A master data mixologist must also know not just the ingredients and weightings, but also every acceptable substitution, in case they cannot obtain a particular dataset, or if doing so would be too expensive. What alternatives will deliver the same result? For those who don’t know this off the top of their head, there are services like Diliger, which allow users to research and compare vendors and their data services, and which has recently made the vendor research process easier, and now also allows you to outsource the time-consuming parts of that process to its internal team of analysts.
Of course, you don’t master mixology overnight. It can take years to learn the recipes, let alone the nuances of each ingredient, plus the patience and etiquette to serve all customer types. And in the data world, understanding how to use data in specific market circumstances is a talent that comes only with years of experience. However, as platforms like StockViews begin to invest more in artificial intelligence and machine-learning technologies—in StockViews’ case, to improve the quality of its research—these technologies are taking some of that burden away from data and trading professionals.
But once you have the experience, you’ll not only know your drinks; you’ll also know which drinks will suit the tastes of specific customers. For example, Thomson Reuters has released a version of its Eikon desktop tailored to the needs of buy-side clients, by including previously separate datasets, such as estimates and data from StarMine and Lipper.
And of course, a good mixologist can’t afford to dither, or ponder or savor ingredients: make that drink in 30 seconds, max, or lose the customer! So we garnish this week’s issue with a wedge of Lime—Lime Brokerage, that is—which understands the value of speed, and is in the middle of a series of investments in technology to manage and reduce latency across its data and trading systems, led by chief technology officer Suresh Thesayi. Lime’s aim: to ensure its clients—from those content with normalized feeds to those requiring ultra-low latency—can execute winning strategies.

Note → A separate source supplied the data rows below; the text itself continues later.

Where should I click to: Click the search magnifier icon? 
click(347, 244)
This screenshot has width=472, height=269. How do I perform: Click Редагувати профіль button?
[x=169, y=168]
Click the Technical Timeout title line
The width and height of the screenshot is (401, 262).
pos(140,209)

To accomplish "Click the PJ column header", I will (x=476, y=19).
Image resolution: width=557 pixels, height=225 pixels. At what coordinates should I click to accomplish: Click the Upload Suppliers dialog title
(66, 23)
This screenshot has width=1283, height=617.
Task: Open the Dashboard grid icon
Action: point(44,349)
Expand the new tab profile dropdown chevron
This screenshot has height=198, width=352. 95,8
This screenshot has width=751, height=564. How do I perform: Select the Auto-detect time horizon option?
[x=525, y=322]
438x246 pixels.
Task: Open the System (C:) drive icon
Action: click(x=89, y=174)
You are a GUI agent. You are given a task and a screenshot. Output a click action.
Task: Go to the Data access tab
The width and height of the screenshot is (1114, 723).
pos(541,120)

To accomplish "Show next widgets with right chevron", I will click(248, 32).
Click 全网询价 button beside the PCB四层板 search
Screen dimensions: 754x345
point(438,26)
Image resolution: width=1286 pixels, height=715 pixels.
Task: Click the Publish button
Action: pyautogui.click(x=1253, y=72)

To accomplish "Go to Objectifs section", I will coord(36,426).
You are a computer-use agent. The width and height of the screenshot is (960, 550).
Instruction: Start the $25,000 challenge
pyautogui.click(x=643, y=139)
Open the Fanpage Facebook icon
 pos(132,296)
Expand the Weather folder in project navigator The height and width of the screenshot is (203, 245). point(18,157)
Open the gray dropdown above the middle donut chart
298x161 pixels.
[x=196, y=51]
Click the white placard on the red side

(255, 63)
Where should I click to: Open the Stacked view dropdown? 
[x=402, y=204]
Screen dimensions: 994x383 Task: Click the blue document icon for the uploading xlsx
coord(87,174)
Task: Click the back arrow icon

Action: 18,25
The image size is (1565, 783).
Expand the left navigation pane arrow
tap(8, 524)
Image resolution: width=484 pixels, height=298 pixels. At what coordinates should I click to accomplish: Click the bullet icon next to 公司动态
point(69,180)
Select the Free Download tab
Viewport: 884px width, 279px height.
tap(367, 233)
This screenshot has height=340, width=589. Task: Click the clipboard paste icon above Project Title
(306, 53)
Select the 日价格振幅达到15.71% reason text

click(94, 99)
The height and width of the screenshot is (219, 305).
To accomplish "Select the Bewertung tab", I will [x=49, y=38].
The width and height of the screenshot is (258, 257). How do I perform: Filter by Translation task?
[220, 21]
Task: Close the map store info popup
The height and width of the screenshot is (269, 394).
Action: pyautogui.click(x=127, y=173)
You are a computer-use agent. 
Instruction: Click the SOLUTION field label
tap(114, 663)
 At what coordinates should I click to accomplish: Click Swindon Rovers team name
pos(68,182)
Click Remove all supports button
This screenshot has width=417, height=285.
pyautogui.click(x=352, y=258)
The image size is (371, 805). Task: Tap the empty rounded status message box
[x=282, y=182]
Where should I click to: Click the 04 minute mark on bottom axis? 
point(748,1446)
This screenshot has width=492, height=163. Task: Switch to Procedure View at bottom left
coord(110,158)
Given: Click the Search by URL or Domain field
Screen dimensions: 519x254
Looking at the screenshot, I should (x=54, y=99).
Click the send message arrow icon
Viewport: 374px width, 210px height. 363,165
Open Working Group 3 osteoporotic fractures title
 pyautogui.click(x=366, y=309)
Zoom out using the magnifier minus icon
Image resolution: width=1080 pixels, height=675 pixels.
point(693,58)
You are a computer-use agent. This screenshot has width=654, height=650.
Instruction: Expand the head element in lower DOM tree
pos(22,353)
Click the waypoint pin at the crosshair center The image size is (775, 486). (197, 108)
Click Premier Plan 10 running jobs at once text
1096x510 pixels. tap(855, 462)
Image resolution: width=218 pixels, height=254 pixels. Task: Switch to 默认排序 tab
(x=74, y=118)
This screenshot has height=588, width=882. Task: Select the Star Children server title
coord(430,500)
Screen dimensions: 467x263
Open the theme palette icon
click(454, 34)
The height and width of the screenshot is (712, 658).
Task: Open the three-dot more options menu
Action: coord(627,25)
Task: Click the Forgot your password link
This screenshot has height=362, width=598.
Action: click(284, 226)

And speaking of winning, nominations for this year’s Inside Market Data and Inside Reference Data Awards are now open. This year, we have some new categories, we’ve dropped some old ones entirely, and others have changed from being part of the online poll to being call-for-entry awards where individuals or companies can submit themselves. So spare a thought for our hardworking data bartenders. Please vote for and nominate those who have delivered exceptional service over the past year. And don’t forget, tip well.